A graduate of the University of Pennsylvania and the NYU School of Medicine, he completed a residency in Internal Medicine at The Hospital of the University of Pennsylvania and is Board Certified in Internal Medicine and Geriatric Medicine. In 1988 he became a Robert Wood Johnson Clinical Scholar at Yale where he also earned a MPH degree in chronic disease epidemiology. He spent four years on the Yale Faculty before coming to Cornell to lead the Geriatrics Program.

Dr. Lachs’ major area of interest is the disenfranchised elderly, and he has published widely in the areas of elder abuse and neglect, financial exploitation, the measurement of functional status, and the financing of health care for an aging population.  He has lectured internationally on these topics.  Some of his honors and awards include an American College of Physicians Teaching and Research Scholarship, a National Institute on Aging Academic Leadership Award, and a Paul Beeson Physician Faculty Scholarship (the country’s preeminent career award in aging).  His many National Institute of Health funded studies include the largest longitudinal study of elder abuse risk factors and outcomes, the epidemiology of resident to resident elder abuse in nursing homes, and the New York State Elder Abuse Prevalence Study.  He has mentored dozens of trainees over the course of his career in topics ranging from geriatric oncology, to the elucidation of forensic injuries in elder abuse, to the neuroscience and epidemiology of vulnerability to elder financial exploitation. 

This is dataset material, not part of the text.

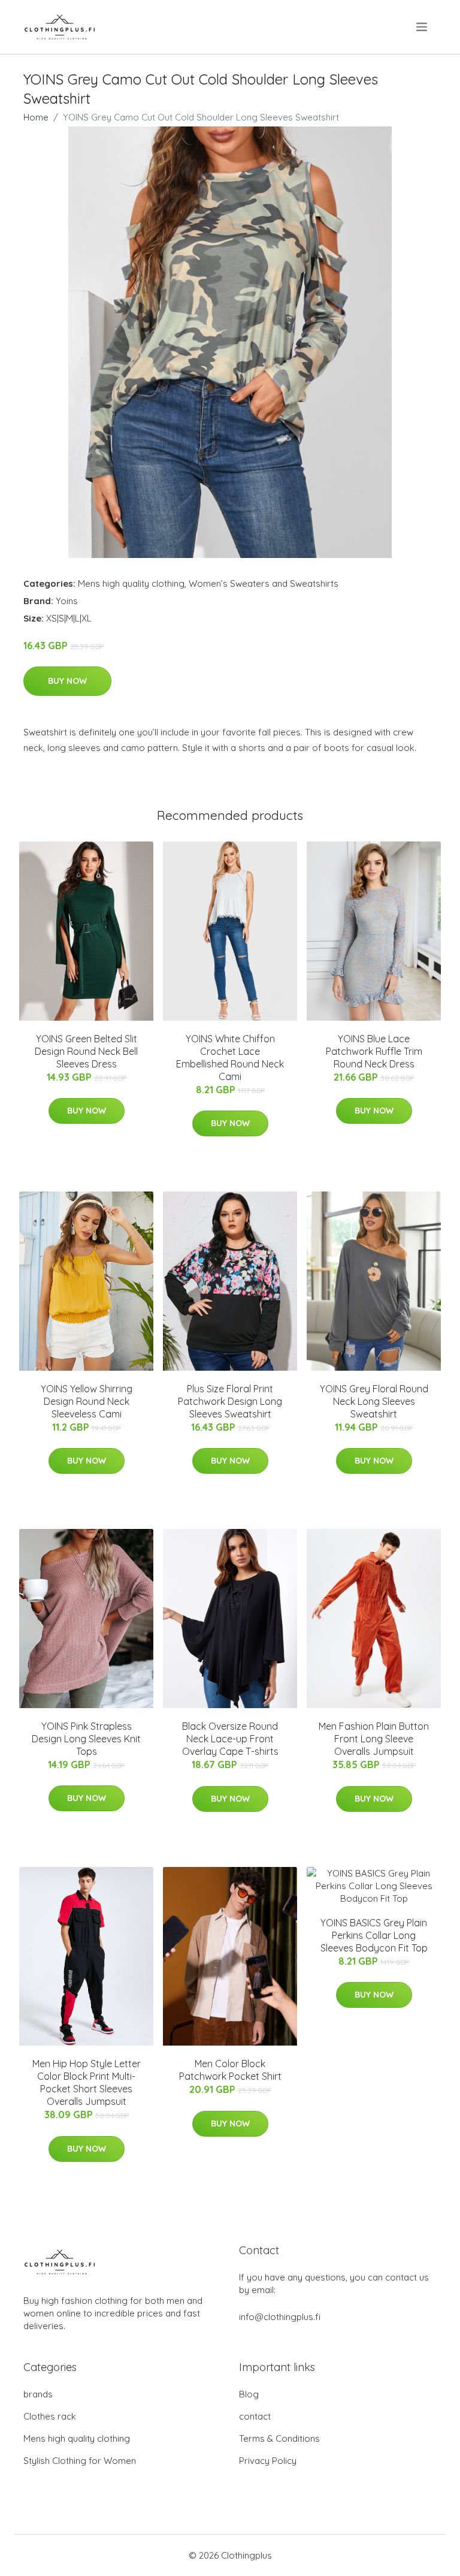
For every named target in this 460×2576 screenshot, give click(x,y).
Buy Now (67, 680)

In January of 2000, Dr. Lachs became the director of the Cornell Center for Aging Research and Clinical Care (CARCC), a multidisciplinary group of scientists, clinicians, and educators who seek to speed scientific advances from bench to bedside, teach geriatric medicine to physicians-in-training at all levels, and create a trans-institutional community of gerontologists at Cornell.

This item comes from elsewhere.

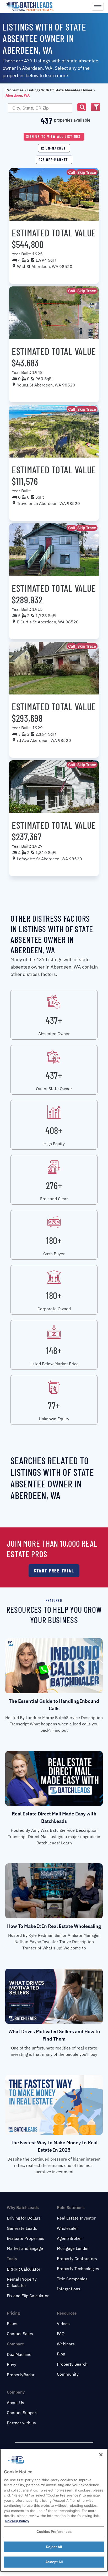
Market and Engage (25, 2248)
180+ (54, 1240)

His service to community and country includes membership on an Institute of Medicine Committee to address the training needs of health professionals in family violence, consultation to WHO on matters related to elder abuse, and creation of the New York City Elder Abuse Center, a multidisciplinary collaboration between academicians and community partners to prevent and respond to elder abuse (www.nyceac.org).  He also sits on the Board of the American Federation for Aging Research where he currently serves as president. 

The author of a popular book on Aging entitled Treat Me Not My Age (Viking Penguin 2010) he has appeared in multiple print and media outlets including Good Morning America, The Today Show, NPR’s All Things Considered, The Wall Street Journal, and The New York Times. 

Dr. Lachs’ greatest passion is practicing and teaching geriatric medicine in the outpatient, hospital, long-term care, and house call setting.